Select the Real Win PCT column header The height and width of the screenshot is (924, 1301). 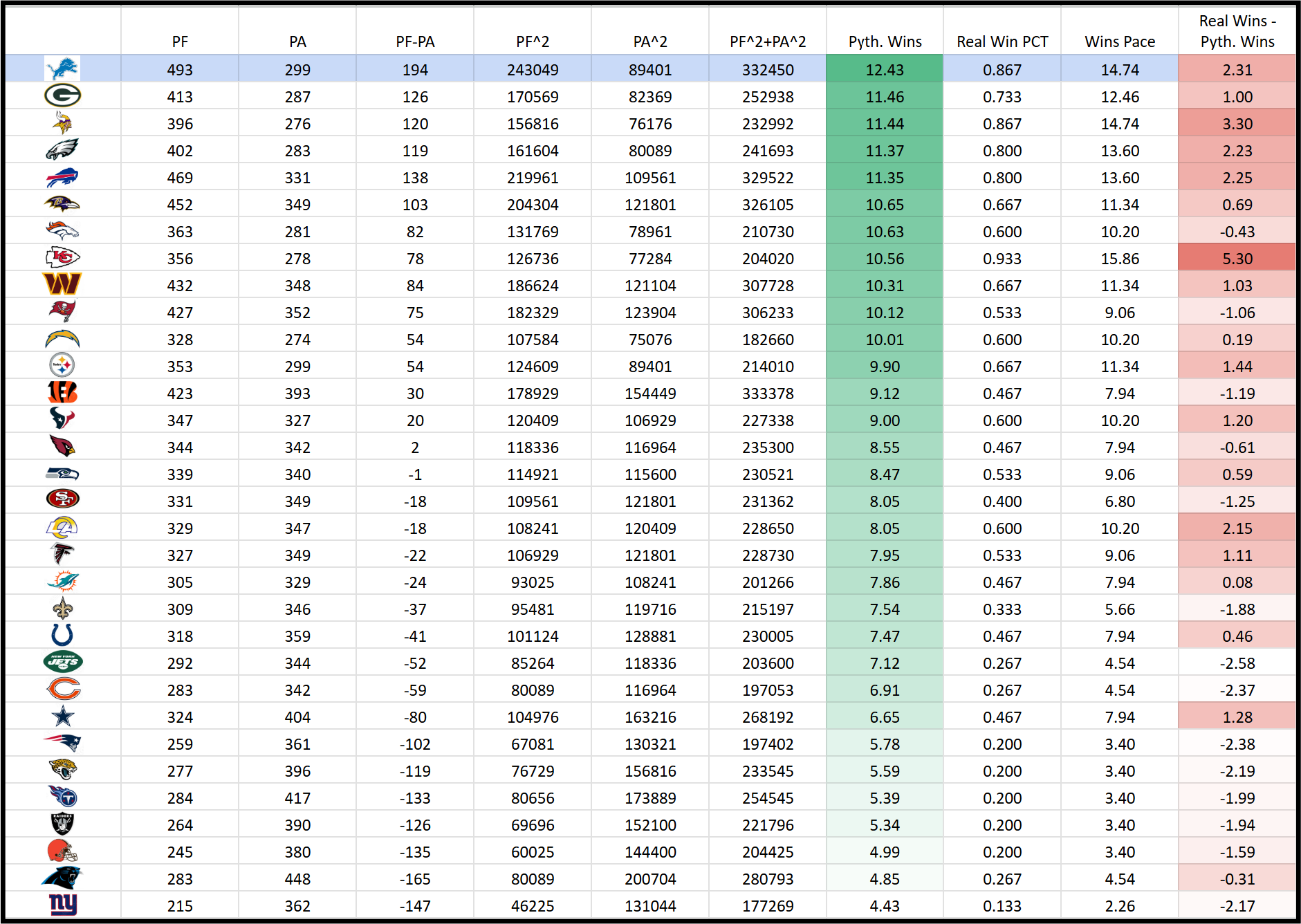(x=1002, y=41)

_ _ _

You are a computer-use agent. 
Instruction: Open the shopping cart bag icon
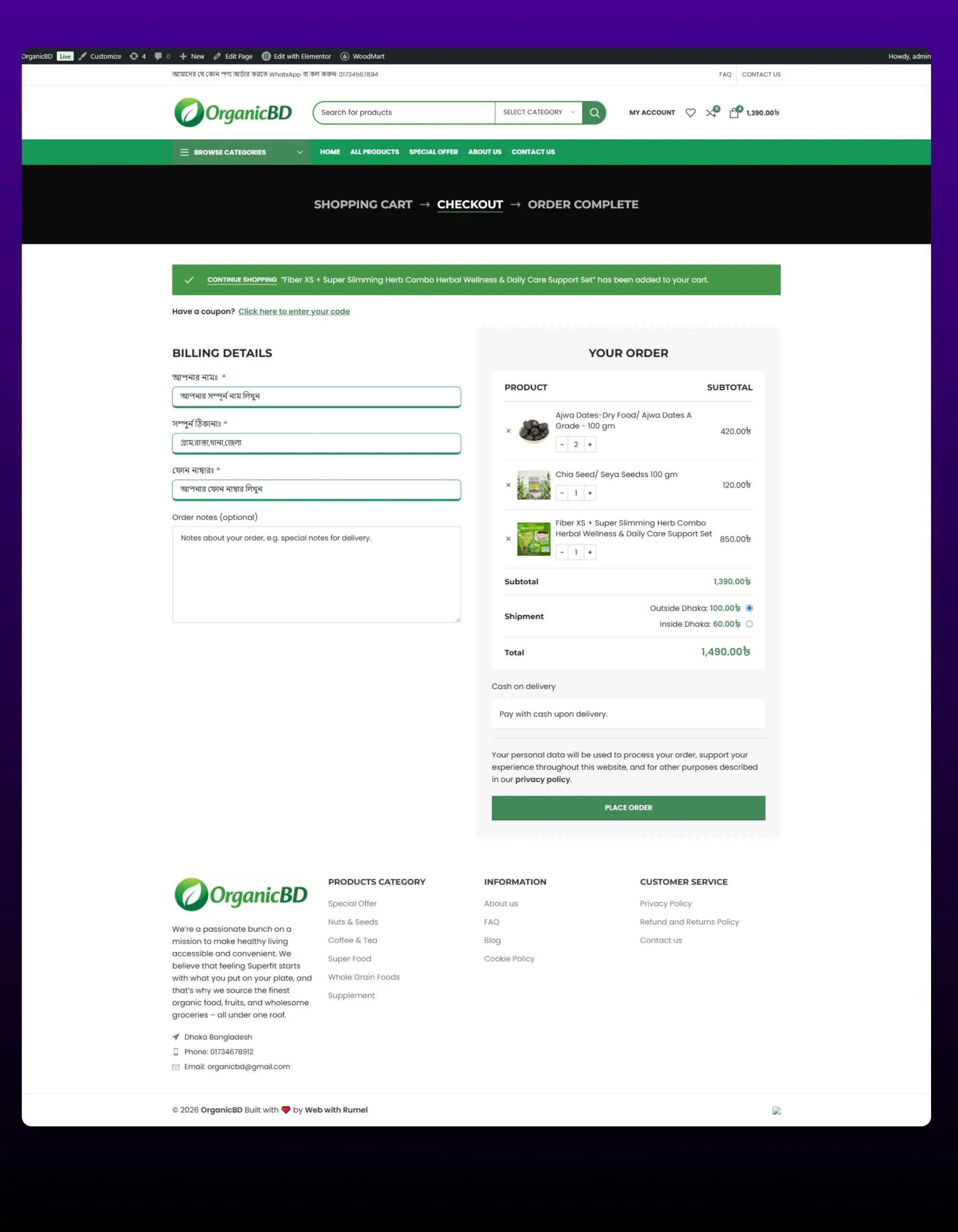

_ _ _

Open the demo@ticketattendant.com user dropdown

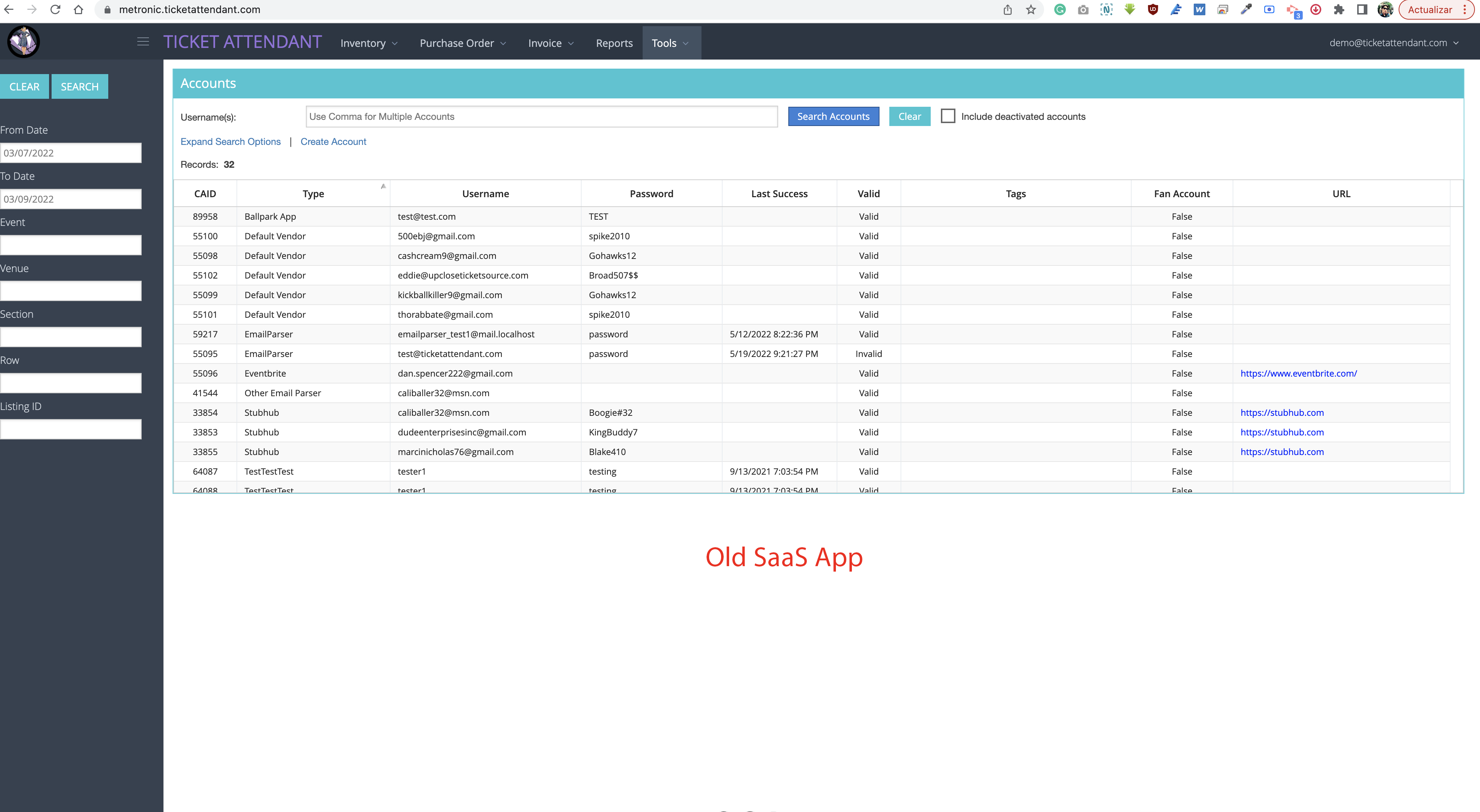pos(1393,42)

_ _ _

Exercise: Change "icon" to "button" in the lines between the one holding "You are a computer-use agent." and the one holding "Instruction: Open the shopping cart bag icon", inclusive, and give only those lines with nothing else altered.

The answer:
You are a computer-use agent. 
Instruction: Open the shopping cart bag button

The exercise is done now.